* **TRY IT**
Print every record exactly.

* **SUPPLIED MATERIAL**

====

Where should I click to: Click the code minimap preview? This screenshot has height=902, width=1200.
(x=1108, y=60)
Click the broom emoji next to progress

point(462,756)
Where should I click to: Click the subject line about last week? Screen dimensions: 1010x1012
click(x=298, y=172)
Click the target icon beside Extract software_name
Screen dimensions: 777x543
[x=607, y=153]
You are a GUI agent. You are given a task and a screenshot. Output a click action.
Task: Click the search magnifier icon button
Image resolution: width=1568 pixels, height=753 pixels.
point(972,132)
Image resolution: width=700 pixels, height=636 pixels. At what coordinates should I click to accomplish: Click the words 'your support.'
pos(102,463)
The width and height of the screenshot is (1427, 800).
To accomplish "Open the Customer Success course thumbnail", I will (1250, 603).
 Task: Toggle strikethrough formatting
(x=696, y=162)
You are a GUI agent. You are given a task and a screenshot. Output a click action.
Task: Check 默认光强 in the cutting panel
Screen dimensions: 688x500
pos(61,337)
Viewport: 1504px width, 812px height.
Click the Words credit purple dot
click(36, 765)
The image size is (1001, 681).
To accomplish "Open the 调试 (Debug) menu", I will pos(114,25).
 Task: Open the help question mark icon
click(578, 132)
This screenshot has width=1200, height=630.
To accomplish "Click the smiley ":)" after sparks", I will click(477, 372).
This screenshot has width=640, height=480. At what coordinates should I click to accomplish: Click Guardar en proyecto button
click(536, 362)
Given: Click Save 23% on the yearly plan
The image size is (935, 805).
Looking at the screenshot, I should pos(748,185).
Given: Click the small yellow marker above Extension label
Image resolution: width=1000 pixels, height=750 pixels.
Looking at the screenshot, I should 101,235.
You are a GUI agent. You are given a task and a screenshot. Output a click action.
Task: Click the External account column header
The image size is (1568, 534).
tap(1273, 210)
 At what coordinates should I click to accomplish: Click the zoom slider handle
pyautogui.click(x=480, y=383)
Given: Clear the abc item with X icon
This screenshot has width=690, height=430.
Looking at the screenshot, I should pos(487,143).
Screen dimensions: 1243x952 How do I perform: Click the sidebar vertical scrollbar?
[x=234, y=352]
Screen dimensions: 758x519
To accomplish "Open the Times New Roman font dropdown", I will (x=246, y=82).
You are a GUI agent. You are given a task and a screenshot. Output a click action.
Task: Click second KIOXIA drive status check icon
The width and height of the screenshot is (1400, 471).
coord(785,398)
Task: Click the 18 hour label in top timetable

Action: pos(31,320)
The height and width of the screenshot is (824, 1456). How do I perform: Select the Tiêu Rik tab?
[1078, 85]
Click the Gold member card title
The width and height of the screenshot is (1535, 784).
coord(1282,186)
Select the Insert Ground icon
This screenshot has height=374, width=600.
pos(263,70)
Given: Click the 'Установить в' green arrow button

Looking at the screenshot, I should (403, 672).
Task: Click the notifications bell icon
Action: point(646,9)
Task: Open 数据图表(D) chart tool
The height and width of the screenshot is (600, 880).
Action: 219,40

====

* **EXERCISE SOLUTION**
Where should I click to: Click the code minimap preview? This screenshot has height=902, width=1200.
(x=1108, y=60)
Click the broom emoji next to progress

point(462,756)
Where should I click to: Click the subject line about last week? Screen dimensions: 1010x1012
click(x=298, y=172)
Click the target icon beside Extract software_name
Screen dimensions: 777x543
[x=607, y=153]
You are a GUI agent. You are given a task and a screenshot. Output a click action.
Task: Click the search magnifier icon button
Image resolution: width=1568 pixels, height=753 pixels.
point(972,132)
Image resolution: width=700 pixels, height=636 pixels. At what coordinates should I click to accomplish: Click the words 'your support.'
pos(102,463)
The width and height of the screenshot is (1427, 800).
To accomplish "Open the Customer Success course thumbnail", I will (1250, 603).
 Task: Toggle strikethrough formatting
(x=696, y=162)
You are a GUI agent. You are given a task and a screenshot. Output a click action.
Task: Check 默认光强 in the cutting panel
Screen dimensions: 688x500
pos(61,337)
Viewport: 1504px width, 812px height.
Click the Words credit purple dot
click(36, 765)
The image size is (1001, 681).
To accomplish "Open the 调试 (Debug) menu", I will pos(114,25).
 Task: Open the help question mark icon
click(578, 132)
This screenshot has width=1200, height=630.
To accomplish "Click the smiley ":)" after sparks", I will click(477, 372).
This screenshot has width=640, height=480. At what coordinates should I click to accomplish: Click Guardar en proyecto button
click(536, 362)
Given: Click Save 23% on the yearly plan
The image size is (935, 805).
Looking at the screenshot, I should pos(748,185).
Given: Click the small yellow marker above Extension label
Image resolution: width=1000 pixels, height=750 pixels.
Looking at the screenshot, I should 101,235.
You are a GUI agent. You are given a task and a screenshot. Output a click action.
Task: Click the External account column header
The image size is (1568, 534).
tap(1273, 210)
 At what coordinates should I click to accomplish: Click the zoom slider handle
pyautogui.click(x=480, y=383)
Given: Clear the abc item with X icon
This screenshot has width=690, height=430.
Looking at the screenshot, I should pos(487,143).
Screen dimensions: 1243x952 How do I perform: Click the sidebar vertical scrollbar?
[x=234, y=352]
Screen dimensions: 758x519
To accomplish "Open the Times New Roman font dropdown", I will (x=246, y=82).
You are a GUI agent. You are given a task and a screenshot. Output a click action.
Task: Click second KIOXIA drive status check icon
The width and height of the screenshot is (1400, 471).
coord(785,398)
Task: Click the 18 hour label in top timetable

Action: pos(31,320)
The height and width of the screenshot is (824, 1456). How do I perform: Select the Tiêu Rik tab?
[1078, 85]
Click the Gold member card title
The width and height of the screenshot is (1535, 784).
coord(1282,186)
Select the Insert Ground icon
This screenshot has height=374, width=600.
pos(263,70)
Given: Click the 'Установить в' green arrow button

Looking at the screenshot, I should (403, 672).
Task: Click the notifications bell icon
Action: point(646,9)
Task: Open 数据图表(D) chart tool
The height and width of the screenshot is (600, 880).
Action: 219,40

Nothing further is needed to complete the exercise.